Dietary suppression of colonic cancer fiber or phytate

The incidence of colonic cancer differs widely between various human populations. It has been suggested that dietary fiber content is of utmost importance and is inversely related to the occurrence of colonic cancer. However, high‐fiber diets are not always correlated with low frequency of colonic cancer, suggesting the involvement of additional dietary constituents. Inositol hexaphosphate (phytic acid) is an abundant plant seed component present in many, but not all, fiber‐rich diets. The authors have found that phytic acid is a potent inhibitor of iron‐mediated generation of the hazardous oxidant, hydroxyl radical.

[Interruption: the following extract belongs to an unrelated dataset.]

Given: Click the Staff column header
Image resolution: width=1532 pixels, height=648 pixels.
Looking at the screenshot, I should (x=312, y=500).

Herein, the authors propose that inhibition of intracolonic hydroxyl radical generation, via the chelation of reactive iron by phytic acid, may help explain the suppression of colonic carcinogenesis and other inflammatory bowel diseases by diets rich in phytic acid.

Applications of phytic acid

Phytic acid (myo-inositol hexaphosphate) constitutes 1-3% of most plant seeds. Its tremendous chelating potential and its effects on the absorption of polycationic nutrilites such as Ca2+, Zn2+ and Fe3+ have been the subject of intense investigation for several decades. Yet in the American literature there is virtually no information available on other chemical properties of phytic acid or on its beneficial utilization. This review summarizes the present medical, dental, nutritional and industrial applications of phytic acid and suggests additional novel uses for this inexpensive and easily obtained chemical.

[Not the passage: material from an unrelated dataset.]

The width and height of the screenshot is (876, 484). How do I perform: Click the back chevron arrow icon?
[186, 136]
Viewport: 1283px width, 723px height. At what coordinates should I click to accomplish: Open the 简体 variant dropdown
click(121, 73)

Antioxidant functions of Inositol 1,2,3-trisphosphate and Inositol 1,2,3,6-tetrakisphosphate

Iron chelates of inositol 1,2,3-trisphosphate and inositol 1,2,3,6-tetrakisphosphate lacked free coordination sites and prevented the iron-catalyzed oxidation of ascorbic acid and peroxidation of arachidonic acid. In contrast, iron chelates of inositol 1,2,6-trisphosphate and inositol 1,2,5,6-tetrakisphosphate contained available coordination sites, permitted iron-catalyzed ascorbic acid oxidation, and enhanced arachidonic acid peroxidation. It was concluded that the 1,2,3-trisphosphate grouping of inositol hexakisphosphate was responsible for the inhibition of iron-catalyzed hydroxyl radical formation. The structure of the chelate with the phosphates in an axial-equatorial-axial configuration appeared to be the only possible inositol trisphosphate that could form bonds between six oxygen atoms and the six coordination sites on iron. Km values for cleavage by Escherichia coli alkaline phosphatase were as follows: inositol 1,2,3-trisphosphate, 56 microM; inositol 1,2,6-trisphosphate, 35 microM; inositol 1,2,3,6-tetrakisphosphate, 139 microM; and inositol 1,2,5,6-tetrakisphosphate, 100 microM. The initial hydrolysis rates of 200 microM solutions of the latter three isomers by E. coli alkaline phosphatase were not affected by an equimolar concentration of iron, whereas the rate for inositol 1,2,3-trisphosphate decreased in the presence of iron to 50% of the control. Therefore, the antioxidant potential of inositol 1,2,3-trisphosphate and inositol 1,2,3,6-tetrakisphosphate in cells and other biological systems may be fortified by the resistance of their iron chelates to enzymatic hydrolysis of the functional 1,2,3-trisphosphate array.